The state was officially a monarchy and Italian protectorate from the signing of the Treaties of Rome on 18 May 1941 until the Italian capitulation on 8 September 1943. Appointed by Victor Emmanuel III of Italy, Prince Aimone of Savoy-Aosta, initially refused to assume the crown in opposition to the Italian annexation of the Croat-majority populated region of Dalmatia. However, he later accepted the throne upon being pressured to do so by Victor Emmanuel III, and was titled Tomislav II of Croatia, but never moved from Italy to reside in Croatia.
The state was actually controlled by the governing fascist Ustaše movement and its Poglavnik,Ante Pavelić, which in turn were primarily under German influence. For its first two years up to 1943, the state was also a territorial condominium of Germany and Italy. Additionally, central Dalmatia was annexed directly into Italian territory as part of the irredentist agenda of an Italian Mare Nostrum (Our Sea).
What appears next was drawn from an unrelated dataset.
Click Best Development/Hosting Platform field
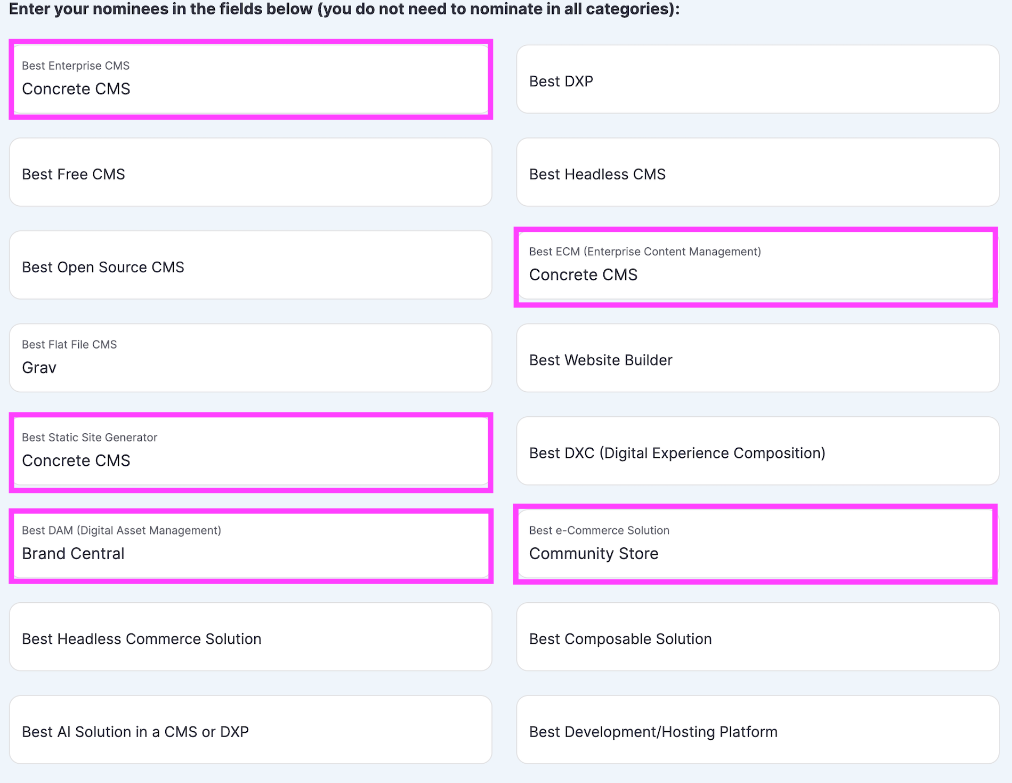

In 1942, Germany offered Italy to take military control of all of Croatia out of a desire to redirect German troops from Croatia to the Eastern Front, however Italy rejected the offer as it did not believe that Italy alone could handle the unstable situation in the Balkans.
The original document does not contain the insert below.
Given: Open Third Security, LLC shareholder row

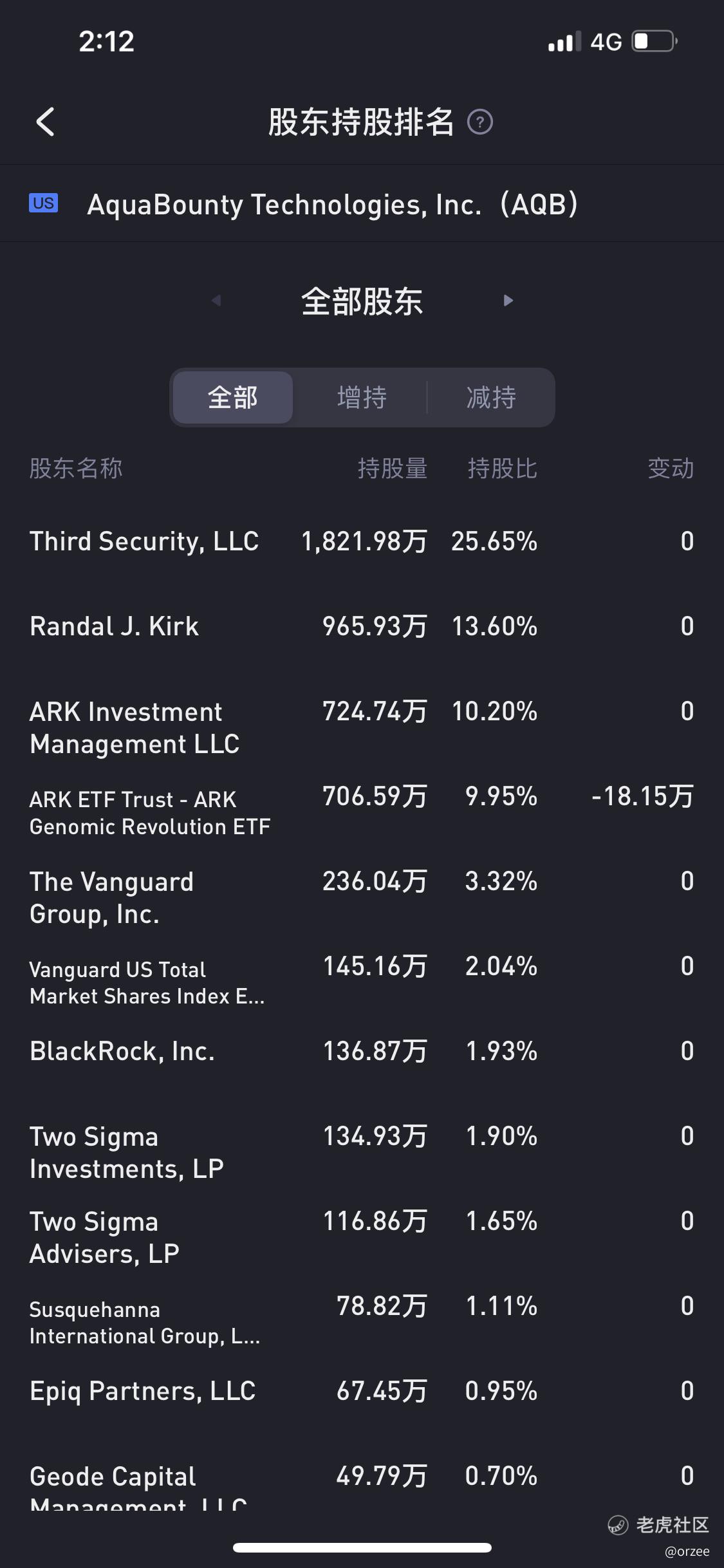Looking at the screenshot, I should click(362, 541).
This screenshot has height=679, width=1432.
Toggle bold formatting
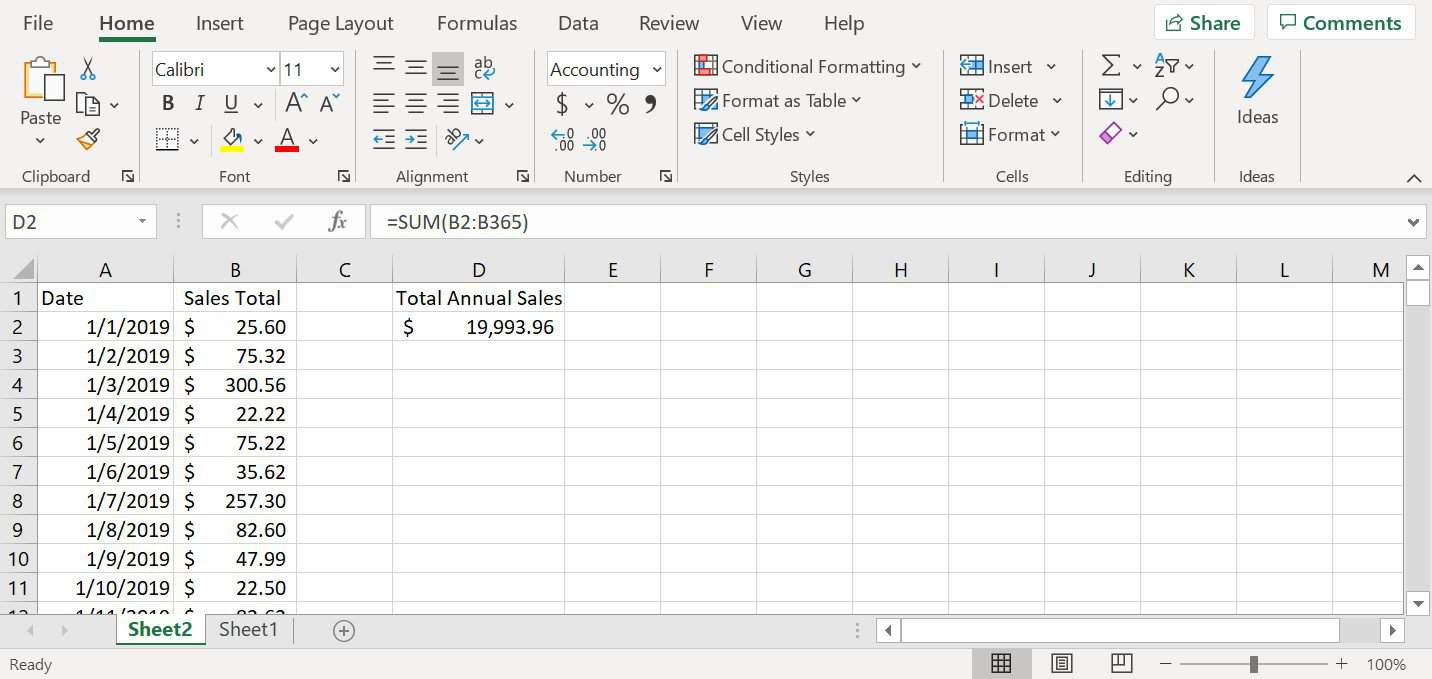167,103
After the ouster of Mussolini and the Kingdom of Italy's surrender to the Allies, the NDH on 10 September 1943 declared that the Treaties of Rome of 18 May 1941 with the Kingdom of Italy were null and void and annexed the portion of Dalmatia that had been annexed from Yugoslavia to the Kingdom of Italy in the Treaties of Rome. The NDH attempted to annex Zara that had been a recognized territory of Italy since 1919 that had been an object of Croatian irredentism, but Germany did not allow the NDH to do so.